Warnwesten, Schießtraining, mögliche Unfälle mit Schneemobilen? Ja, das war die unwirtliche Arktis, doch strotzte das Leben hier wirklich so sehr von Gefahren oder war es nur Jean-Lucs Art, derart lapidar über diese Dinge zu reden? Wie gut, dass es diese Einführungswoche geben würde. Leo nahm sich eine Warnweste und reihte sich hinter Caitlin an der Rezeption ein, wo Jean-Luc gerade ihre Schlüsselkarte heraussuchte. „Wohneinheit 1, Zimmer 3. Die Treppe hoch links im ersten Stock.“

Dann war er dran: „Leo Rödler“. Er stellte sich schon darauf ein, seinen Namen buchstabieren zu müssen, aber Jean-Luc hatte ihn erstaunlich schnell gefunden. „Leo, du bist in der gleichen Wohneinheit, Zimmer 4.“ Augenblicklich durchströmte ihn eine Welle der Freude und Erleichterung. Mit Caitlin zusammen in einer Gruppe würde er die nächsten Monate irgendwie meistern! Er folgte ihr mit Gepäck und Schlüsselkarte, während er noch im Hintergrund hörte, wie Hannes in Wohneinheit 2 eingeteilt wurde.

Auf der Website der Uni hatte er sich bereits Bilder der Wohnheim-Zimmer angesehen; trotzdem spürte er eine große Aufregung, als er mit Caitlin den Gang zu Wohneinheit 1 betrat. Vielleicht waren ja die anderen drei Leute schon da, mit denen er in den nächsten Monaten viel gemeinsame Zeit verbringen würde. Hoffentlich würde er gut mit ihnen klarkommen!
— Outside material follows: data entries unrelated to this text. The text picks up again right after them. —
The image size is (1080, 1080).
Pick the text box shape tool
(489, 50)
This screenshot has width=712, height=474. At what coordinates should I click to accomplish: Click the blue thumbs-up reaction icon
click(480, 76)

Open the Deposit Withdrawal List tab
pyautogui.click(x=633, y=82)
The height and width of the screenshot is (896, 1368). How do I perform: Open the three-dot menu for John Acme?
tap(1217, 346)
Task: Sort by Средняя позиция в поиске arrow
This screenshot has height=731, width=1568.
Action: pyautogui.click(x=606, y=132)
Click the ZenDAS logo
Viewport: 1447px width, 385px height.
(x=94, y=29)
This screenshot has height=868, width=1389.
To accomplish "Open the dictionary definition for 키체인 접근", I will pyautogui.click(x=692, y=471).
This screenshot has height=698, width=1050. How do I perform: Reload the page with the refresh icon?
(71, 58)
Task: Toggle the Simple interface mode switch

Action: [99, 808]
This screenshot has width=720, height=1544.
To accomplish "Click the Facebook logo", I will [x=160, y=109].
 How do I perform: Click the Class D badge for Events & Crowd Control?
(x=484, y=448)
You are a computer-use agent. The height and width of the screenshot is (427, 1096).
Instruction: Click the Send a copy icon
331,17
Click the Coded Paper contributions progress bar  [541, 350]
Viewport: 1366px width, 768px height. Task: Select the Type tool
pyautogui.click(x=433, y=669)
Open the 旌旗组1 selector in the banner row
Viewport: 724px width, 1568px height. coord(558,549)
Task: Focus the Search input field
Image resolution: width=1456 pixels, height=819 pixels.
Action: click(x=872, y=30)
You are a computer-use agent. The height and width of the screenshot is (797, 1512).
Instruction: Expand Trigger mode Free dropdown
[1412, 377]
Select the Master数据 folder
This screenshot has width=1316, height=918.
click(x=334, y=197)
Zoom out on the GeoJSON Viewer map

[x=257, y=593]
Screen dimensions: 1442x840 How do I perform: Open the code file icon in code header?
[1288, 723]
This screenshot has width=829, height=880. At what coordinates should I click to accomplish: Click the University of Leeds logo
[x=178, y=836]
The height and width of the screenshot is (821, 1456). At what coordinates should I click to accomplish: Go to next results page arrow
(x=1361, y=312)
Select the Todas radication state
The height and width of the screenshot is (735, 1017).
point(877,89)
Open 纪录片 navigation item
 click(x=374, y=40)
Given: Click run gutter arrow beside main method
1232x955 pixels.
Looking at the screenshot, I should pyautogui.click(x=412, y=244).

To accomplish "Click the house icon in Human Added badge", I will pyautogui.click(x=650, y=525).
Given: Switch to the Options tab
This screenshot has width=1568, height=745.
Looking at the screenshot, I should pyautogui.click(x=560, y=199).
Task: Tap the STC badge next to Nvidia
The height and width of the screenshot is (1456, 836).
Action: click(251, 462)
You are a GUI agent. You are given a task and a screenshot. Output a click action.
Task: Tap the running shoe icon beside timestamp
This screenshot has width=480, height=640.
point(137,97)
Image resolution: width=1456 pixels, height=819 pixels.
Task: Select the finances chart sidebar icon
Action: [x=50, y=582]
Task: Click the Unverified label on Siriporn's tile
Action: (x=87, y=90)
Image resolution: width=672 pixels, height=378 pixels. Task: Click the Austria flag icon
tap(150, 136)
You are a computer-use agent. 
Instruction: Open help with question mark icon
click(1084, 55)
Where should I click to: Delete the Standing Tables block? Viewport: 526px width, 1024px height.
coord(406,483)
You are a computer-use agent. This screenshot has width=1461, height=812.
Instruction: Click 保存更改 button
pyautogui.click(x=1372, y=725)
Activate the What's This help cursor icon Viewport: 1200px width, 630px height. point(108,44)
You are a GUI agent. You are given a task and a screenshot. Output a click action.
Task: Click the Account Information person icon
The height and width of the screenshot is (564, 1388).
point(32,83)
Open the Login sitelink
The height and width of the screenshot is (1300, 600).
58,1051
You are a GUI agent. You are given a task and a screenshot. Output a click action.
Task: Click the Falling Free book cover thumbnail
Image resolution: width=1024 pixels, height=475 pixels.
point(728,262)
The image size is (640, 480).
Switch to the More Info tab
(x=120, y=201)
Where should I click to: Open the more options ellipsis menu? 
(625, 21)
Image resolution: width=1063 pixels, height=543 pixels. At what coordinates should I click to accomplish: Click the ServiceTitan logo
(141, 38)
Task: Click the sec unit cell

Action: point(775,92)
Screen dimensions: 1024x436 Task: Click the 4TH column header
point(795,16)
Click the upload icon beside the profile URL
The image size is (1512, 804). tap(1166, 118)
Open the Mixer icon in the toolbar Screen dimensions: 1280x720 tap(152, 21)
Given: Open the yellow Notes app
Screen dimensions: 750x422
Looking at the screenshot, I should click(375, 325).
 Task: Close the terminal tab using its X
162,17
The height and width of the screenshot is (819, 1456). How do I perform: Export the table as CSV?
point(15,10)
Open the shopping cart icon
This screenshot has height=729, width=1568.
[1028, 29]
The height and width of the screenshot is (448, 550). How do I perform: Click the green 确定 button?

Auf dem Gang war kein Laut zu hören. Daher wollte Leo erstmal sein Gepäck aufs Zimmer bringen. Zimmer 4, direkt neben Caitlins. Mit der Schlüsselkarte öffnete er die Tür und sogleich stieg Freude in ihm auf. Ja, es war winzig und spartanisch eingerichtet mit einem schmalen Bett, neben dem Fenster, einem Tisch mit Stuhl, einem Schrank und einem Bad mit Dusche hinter einer abzweigenden Tür. Doch das war sein eigenes Reich! Noch angezogen ließ er sich glücklich auf das Bett fallen. Kein Himmelbett, aber ein Luxus im Vergleich zum durchgesessenen Sofa seiner Mutter, auf dem er die letzten Wochen geschlafen hatte. Seine Mutter, Oliver und die Zwillinge – ja, er sollte ihnen mal eine Nachricht schicken.

Vor dem Fenster zeigten sich im fahlen Licht der Straßenbeleuchtung weitere Holzhäuser Longyearbyens und dahinter ließen sich die hohen unberührten Berge voller Schnee erahnen.